Secondo la logica descritta in precedenza, questa difficoltà ha provocato un cambiamento di strategia di New Century. Per gli azionisti diventava preferibile favorire i crediti la cui probabilità di rimborso era molto dipendente dall’innalzamento dei prezzi dell’immobiliare. I crediti differiti sono un buon esempio. Consistono nel differire il rimborso di un prestito di 24 mesi, chi prende a prestito deve pagare all’inizio solo la quota degli interessi. Per affrontare l’improvviso aumento dei rimborsi al termine dei primi due anni, i nuclei familiari in difficoltà dovevano in alcuni casi rifinanziare il prestito. Rifinanziamento che sarà accordato solo se il valore della loro casa è aumentato… Dal punto di vista di New Century, se il mercato immobiliare è in crescita, i nuclei familiari che hanno accettato questi contratti saranno capaci di rifinanziarsi e quindi rimborsare tassi di interesse elevati, e se il mercato immobiliare crolla… al diavolo le perdite derivate da questi crediti incerti cisti che l’impresa sarà in ogni caso in perdita.

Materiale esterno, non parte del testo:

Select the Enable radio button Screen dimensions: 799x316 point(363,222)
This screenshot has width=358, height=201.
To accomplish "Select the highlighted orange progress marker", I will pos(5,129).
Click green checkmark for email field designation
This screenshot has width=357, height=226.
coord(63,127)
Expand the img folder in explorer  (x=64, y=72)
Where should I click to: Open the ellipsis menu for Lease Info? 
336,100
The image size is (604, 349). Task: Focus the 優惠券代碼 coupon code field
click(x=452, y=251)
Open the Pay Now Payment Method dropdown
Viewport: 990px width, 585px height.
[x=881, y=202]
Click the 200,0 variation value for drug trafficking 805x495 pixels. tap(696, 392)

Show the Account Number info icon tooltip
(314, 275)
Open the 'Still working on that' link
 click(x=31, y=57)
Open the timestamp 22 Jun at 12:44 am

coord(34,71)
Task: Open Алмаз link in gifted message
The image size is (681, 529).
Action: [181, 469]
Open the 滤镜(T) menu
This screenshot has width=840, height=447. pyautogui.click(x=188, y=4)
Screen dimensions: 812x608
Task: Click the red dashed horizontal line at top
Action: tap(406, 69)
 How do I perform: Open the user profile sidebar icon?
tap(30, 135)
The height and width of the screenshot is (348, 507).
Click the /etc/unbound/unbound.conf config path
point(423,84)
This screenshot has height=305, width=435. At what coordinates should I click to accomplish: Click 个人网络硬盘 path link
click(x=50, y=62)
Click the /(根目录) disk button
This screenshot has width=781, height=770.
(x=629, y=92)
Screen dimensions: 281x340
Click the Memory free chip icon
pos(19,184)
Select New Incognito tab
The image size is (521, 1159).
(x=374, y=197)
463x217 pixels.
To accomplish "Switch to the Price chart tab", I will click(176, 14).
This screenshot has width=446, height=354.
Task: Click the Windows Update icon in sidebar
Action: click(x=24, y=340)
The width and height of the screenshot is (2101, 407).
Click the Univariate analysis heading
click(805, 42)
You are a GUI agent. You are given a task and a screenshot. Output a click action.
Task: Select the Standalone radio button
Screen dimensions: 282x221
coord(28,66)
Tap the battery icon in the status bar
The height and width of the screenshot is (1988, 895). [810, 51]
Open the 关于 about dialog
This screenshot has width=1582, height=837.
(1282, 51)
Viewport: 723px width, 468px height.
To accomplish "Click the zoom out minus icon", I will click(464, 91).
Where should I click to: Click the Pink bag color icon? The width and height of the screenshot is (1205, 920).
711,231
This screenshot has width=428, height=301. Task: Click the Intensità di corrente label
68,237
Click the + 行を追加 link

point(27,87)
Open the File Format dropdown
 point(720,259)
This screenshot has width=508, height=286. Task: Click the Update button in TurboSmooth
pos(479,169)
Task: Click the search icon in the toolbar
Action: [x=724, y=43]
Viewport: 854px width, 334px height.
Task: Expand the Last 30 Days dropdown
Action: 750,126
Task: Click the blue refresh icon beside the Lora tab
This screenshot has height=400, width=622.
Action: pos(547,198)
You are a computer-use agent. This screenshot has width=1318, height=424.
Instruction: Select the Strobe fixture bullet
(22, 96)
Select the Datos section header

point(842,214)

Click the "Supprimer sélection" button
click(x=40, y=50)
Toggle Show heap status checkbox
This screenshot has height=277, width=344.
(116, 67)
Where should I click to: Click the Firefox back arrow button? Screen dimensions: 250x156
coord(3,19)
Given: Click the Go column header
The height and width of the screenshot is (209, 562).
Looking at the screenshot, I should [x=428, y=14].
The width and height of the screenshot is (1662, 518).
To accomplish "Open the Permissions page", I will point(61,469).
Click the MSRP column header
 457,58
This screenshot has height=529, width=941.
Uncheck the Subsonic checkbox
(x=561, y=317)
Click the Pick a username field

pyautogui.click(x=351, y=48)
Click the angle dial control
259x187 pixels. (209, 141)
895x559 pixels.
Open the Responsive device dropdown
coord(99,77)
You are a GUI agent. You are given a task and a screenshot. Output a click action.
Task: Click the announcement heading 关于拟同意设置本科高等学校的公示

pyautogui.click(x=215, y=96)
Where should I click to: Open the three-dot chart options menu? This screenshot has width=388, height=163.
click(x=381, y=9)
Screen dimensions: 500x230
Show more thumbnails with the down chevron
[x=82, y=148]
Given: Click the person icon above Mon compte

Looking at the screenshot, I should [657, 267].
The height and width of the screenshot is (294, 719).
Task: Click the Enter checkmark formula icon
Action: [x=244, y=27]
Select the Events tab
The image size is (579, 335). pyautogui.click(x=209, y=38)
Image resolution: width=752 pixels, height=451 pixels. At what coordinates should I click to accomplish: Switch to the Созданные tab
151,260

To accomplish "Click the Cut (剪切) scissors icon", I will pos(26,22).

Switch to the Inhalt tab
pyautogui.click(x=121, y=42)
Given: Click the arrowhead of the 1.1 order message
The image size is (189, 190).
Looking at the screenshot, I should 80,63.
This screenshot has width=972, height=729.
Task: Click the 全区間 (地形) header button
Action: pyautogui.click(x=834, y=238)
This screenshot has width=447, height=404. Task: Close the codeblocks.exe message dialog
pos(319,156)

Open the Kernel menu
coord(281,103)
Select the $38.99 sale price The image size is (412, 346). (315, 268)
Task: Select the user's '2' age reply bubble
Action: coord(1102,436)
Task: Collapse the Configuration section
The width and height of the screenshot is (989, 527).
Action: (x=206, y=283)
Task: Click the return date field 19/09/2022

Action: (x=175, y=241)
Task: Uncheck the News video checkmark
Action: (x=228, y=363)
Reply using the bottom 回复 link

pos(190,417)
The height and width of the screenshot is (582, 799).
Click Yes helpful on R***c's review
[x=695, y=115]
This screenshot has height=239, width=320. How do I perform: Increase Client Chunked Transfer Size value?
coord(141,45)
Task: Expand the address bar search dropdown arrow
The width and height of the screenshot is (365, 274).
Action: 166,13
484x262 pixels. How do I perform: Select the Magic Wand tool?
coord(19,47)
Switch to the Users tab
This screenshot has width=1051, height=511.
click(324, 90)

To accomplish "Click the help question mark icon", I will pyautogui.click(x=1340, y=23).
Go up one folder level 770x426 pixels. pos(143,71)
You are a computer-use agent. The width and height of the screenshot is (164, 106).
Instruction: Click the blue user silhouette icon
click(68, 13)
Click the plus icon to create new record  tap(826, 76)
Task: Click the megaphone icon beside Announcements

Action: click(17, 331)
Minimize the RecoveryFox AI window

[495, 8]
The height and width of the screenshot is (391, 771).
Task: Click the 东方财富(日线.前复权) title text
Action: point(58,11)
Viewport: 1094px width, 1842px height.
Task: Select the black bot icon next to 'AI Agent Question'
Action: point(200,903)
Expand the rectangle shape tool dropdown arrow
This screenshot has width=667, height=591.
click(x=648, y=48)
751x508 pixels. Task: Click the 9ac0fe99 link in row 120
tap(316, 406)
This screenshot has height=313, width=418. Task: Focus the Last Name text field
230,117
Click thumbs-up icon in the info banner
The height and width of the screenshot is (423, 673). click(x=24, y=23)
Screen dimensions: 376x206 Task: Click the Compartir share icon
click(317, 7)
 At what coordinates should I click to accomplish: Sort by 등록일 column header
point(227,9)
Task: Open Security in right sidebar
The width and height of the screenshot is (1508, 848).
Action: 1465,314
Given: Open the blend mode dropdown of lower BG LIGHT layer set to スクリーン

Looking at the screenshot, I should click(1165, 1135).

In seguito al rovesciamento minaccioso della politica monetaria nel 2004, la parte di questo tipo di prestiti forse più redditizi ma sicuramente più pericolosi nelle transazioni di New Century sono balzati dal 2% al 20%, conseguenza logica del legame che unisce ormai la sopravvivenza dell’istituto alla crescita della bolla immobiliare.
Studiando l’insieme degli attori del mercato, gli autori mostrano una correlazione tra l’esposizione degli istituti di credito a un crollo dei prezzi e l’aumento dei prestiti differiti nelle loro attività, come in New Century. Più gli istituti erano indeboliti dalla politica della Fed, più si esponevano deliberatamente allo scoppio della bolla. Analogamente, i crediti accordati da questi istituti si orientavano sempre più verso regioni in cui il loro rimborso dipendeva più dall’aumento dei prezzi immobiliari che dalla solvibilità dei loro clienti.
IMPLICAZIONI
La teoria del risk-shifting fornisce una spiegazione dei motivi razionali che possono avere spinto gli istituti finanziari a emettere crediti di cattiva qualità.
Dal loro punto di vista, questi crediti presentavano pochi rischi perché il loro probabile mancato rimborso era perfettamente correlato al rischio di fallimento che gravava comunque sui loro azionisti. Dal punto di vista dell’interesse generale, la loro strategia ha al contrario aumentato considerevolmente il costo della crisi e la dimensione della bolla immobiliare. Non supportate dagli azionisti (New Century ha dichiarato fallimento nel 2007), queste perdite furono assorbite dall’insieme dei creditori.
Ma l’analisi degli autori mette anche in una luce particolarmente negativa sulla politica monetaria. Non solo mantenere i tassi di interesse bassi ha permesso l’emergere di una bolla immobiliare, ma l’indebolimento degli istituti di credito in seguito al ripristino improvviso dei tassi li ha paradossalmente condotti a diminuire volontariamente la qualità dei loro crediti ipotecari. Lo yoyo keynesiamo dello stimolo monetario sembra avere un nuovo effetto perverso.